Write the records from the line containing "Viewport: 774px width, 793px height." down to the end of the records as a two-column CSV with the header input,output, one row per record. Put each value in a single quoted field and turn line breaks into spaces.

─── DATASET EXCERPTS ───

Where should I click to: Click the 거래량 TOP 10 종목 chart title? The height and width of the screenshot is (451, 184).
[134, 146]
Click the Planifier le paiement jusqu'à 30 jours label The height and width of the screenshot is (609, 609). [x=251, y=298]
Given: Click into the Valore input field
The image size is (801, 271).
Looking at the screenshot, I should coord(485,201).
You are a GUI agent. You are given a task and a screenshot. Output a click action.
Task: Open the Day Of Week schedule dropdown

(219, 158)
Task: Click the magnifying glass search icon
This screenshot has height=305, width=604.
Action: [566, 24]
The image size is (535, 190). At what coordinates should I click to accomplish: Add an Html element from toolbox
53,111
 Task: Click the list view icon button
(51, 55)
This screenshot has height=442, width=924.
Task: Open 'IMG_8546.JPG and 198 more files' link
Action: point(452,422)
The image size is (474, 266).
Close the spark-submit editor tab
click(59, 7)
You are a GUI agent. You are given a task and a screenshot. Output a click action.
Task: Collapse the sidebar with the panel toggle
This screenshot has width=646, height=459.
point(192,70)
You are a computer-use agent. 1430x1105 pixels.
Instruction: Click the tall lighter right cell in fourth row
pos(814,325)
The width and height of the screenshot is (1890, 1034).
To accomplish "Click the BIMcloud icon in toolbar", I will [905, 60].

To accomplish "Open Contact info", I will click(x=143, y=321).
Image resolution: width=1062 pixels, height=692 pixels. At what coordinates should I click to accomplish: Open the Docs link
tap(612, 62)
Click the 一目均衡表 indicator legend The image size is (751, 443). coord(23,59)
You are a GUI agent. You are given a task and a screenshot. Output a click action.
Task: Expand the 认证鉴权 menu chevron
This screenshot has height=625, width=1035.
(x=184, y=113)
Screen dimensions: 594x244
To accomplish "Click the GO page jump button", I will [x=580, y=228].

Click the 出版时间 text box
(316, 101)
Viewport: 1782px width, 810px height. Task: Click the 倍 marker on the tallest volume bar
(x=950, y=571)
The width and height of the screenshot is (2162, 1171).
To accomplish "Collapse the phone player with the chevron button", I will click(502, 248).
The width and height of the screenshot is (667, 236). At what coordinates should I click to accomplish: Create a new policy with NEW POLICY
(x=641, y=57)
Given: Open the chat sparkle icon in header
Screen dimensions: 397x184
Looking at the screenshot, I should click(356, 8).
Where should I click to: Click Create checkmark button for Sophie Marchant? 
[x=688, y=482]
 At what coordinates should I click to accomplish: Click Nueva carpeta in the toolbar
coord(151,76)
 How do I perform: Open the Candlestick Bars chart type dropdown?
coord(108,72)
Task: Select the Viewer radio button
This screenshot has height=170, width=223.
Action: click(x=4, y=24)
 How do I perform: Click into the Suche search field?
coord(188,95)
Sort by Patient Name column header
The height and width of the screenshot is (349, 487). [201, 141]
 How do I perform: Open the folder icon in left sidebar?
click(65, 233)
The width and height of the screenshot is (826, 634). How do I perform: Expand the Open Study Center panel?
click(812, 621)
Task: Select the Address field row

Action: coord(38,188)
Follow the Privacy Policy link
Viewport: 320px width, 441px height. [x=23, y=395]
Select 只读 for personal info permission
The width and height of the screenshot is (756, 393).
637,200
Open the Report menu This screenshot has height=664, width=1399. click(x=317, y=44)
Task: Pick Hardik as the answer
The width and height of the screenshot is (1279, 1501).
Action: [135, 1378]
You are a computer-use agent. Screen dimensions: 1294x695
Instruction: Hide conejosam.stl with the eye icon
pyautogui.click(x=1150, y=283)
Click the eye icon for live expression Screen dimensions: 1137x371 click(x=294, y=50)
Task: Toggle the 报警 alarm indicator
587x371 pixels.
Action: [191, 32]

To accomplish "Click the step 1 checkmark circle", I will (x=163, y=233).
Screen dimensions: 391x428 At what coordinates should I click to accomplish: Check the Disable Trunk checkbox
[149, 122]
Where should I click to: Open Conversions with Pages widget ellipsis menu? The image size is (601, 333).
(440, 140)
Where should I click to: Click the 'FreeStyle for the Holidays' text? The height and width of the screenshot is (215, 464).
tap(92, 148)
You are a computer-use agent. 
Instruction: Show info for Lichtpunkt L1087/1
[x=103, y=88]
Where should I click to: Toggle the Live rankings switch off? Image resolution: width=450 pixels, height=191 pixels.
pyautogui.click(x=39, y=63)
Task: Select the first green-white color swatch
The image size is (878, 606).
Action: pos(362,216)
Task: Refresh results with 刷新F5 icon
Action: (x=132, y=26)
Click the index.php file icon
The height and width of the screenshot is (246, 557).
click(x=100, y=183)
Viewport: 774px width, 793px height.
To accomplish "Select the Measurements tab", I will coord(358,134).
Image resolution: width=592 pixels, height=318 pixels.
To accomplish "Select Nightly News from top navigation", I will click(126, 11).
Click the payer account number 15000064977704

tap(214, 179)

───

**WRITTEN REPLY:**
input,output
"Viewport: 774px width, 793px height. To accomplish ""Select the Measurements tab"",","I will coord(358,134)."
"Image resolution: width=592 pixels, height=318 pixels. To accomplish ""Select Nightly News from top navigation"",","I will click(126, 11)."
"Click the payer account number 15000064977704","tap(214, 179)"